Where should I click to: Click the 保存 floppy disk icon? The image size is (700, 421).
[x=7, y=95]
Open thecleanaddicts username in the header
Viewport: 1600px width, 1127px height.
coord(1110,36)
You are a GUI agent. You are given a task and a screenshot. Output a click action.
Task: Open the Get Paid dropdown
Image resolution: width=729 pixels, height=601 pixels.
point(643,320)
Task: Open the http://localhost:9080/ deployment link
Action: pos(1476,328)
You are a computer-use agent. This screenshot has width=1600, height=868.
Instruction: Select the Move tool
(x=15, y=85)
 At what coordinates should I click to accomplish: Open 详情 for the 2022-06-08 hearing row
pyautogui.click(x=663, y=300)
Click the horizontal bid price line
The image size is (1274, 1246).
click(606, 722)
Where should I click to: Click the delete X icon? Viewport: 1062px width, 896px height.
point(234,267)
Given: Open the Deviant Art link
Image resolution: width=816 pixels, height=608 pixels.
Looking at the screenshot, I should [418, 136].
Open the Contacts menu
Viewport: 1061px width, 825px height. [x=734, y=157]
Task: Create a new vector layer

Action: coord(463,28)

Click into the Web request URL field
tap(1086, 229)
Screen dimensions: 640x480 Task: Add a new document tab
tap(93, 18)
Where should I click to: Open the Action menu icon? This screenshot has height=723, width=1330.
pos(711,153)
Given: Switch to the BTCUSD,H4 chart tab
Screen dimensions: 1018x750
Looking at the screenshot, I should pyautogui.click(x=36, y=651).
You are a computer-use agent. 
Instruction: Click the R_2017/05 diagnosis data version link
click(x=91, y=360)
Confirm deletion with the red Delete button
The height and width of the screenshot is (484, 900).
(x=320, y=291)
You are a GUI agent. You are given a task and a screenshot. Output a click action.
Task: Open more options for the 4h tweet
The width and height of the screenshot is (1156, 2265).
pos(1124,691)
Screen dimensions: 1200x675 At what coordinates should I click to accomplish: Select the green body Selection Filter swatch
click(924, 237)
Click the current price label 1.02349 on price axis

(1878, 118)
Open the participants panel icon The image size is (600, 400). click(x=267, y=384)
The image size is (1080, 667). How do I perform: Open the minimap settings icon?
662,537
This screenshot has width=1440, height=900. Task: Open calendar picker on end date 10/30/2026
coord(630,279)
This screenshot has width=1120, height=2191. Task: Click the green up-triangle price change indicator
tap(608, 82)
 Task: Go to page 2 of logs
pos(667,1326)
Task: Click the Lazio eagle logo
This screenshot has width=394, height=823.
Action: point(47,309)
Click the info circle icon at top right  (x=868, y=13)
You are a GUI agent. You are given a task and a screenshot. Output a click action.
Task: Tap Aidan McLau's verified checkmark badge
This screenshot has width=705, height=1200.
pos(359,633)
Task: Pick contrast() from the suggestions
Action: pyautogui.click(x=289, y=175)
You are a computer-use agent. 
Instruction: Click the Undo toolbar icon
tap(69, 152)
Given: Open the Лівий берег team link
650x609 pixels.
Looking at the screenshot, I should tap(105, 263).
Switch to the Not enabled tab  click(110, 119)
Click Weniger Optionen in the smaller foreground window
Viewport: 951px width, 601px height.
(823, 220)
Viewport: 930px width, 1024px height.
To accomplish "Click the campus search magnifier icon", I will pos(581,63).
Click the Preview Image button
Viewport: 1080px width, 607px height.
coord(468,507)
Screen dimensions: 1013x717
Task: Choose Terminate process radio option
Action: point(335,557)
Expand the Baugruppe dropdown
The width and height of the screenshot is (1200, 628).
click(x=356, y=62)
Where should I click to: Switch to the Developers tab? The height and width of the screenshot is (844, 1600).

※

_TASK TO CARRY OUT_
All records above need to be set down again exactly as written.

_WRITTEN SOLUTION_
Where should I click to: Click the 保存 floppy disk icon? The image size is (700, 421).
[x=7, y=95]
Open thecleanaddicts username in the header
Viewport: 1600px width, 1127px height.
coord(1110,36)
You are a GUI agent. You are given a task and a screenshot. Output a click action.
Task: Open the Get Paid dropdown
Image resolution: width=729 pixels, height=601 pixels.
point(643,320)
Task: Open the http://localhost:9080/ deployment link
Action: pos(1476,328)
You are a computer-use agent. This screenshot has width=1600, height=868.
Instruction: Select the Move tool
(x=15, y=85)
 At what coordinates should I click to accomplish: Open 详情 for the 2022-06-08 hearing row
pyautogui.click(x=663, y=300)
Click the horizontal bid price line
The image size is (1274, 1246).
click(606, 722)
Where should I click to: Click the delete X icon? Viewport: 1062px width, 896px height.
point(234,267)
Given: Open the Deviant Art link
Image resolution: width=816 pixels, height=608 pixels.
Looking at the screenshot, I should [418, 136].
Open the Contacts menu
Viewport: 1061px width, 825px height. [x=734, y=157]
Task: Create a new vector layer

Action: coord(463,28)

Click into the Web request URL field
tap(1086, 229)
Screen dimensions: 640x480 Task: Add a new document tab
tap(93, 18)
Where should I click to: Open the Action menu icon? This screenshot has height=723, width=1330.
pos(711,153)
Given: Switch to the BTCUSD,H4 chart tab
Screen dimensions: 1018x750
Looking at the screenshot, I should pyautogui.click(x=36, y=651).
You are a computer-use agent. 
Instruction: Click the R_2017/05 diagnosis data version link
click(x=91, y=360)
Confirm deletion with the red Delete button
The height and width of the screenshot is (484, 900).
(x=320, y=291)
You are a GUI agent. You are given a task and a screenshot. Output a click action.
Task: Open more options for the 4h tweet
The width and height of the screenshot is (1156, 2265).
pos(1124,691)
Screen dimensions: 1200x675 At what coordinates should I click to accomplish: Select the green body Selection Filter swatch
click(924, 237)
Click the current price label 1.02349 on price axis

(1878, 118)
Open the participants panel icon The image size is (600, 400). click(x=267, y=384)
The image size is (1080, 667). How do I perform: Open the minimap settings icon?
662,537
This screenshot has width=1440, height=900. Task: Open calendar picker on end date 10/30/2026
coord(630,279)
This screenshot has width=1120, height=2191. Task: Click the green up-triangle price change indicator
tap(608, 82)
 Task: Go to page 2 of logs
pos(667,1326)
Task: Click the Lazio eagle logo
This screenshot has width=394, height=823.
Action: point(47,309)
Click the info circle icon at top right  (x=868, y=13)
You are a GUI agent. You are given a task and a screenshot. Output a click action.
Task: Tap Aidan McLau's verified checkmark badge
This screenshot has width=705, height=1200.
pos(359,633)
Task: Pick contrast() from the suggestions
Action: pyautogui.click(x=289, y=175)
You are a computer-use agent. 
Instruction: Click the Undo toolbar icon
tap(69, 152)
Given: Open the Лівий берег team link
650x609 pixels.
Looking at the screenshot, I should tap(105, 263).
Switch to the Not enabled tab  click(110, 119)
Click Weniger Optionen in the smaller foreground window
Viewport: 951px width, 601px height.
(823, 220)
Viewport: 930px width, 1024px height.
To accomplish "Click the campus search magnifier icon", I will pos(581,63).
Click the Preview Image button
Viewport: 1080px width, 607px height.
coord(468,507)
Screen dimensions: 1013x717
Task: Choose Terminate process radio option
Action: point(335,557)
Expand the Baugruppe dropdown
The width and height of the screenshot is (1200, 628).
click(x=356, y=62)
Where should I click to: Switch to the Developers tab? The height and width of the screenshot is (844, 1600).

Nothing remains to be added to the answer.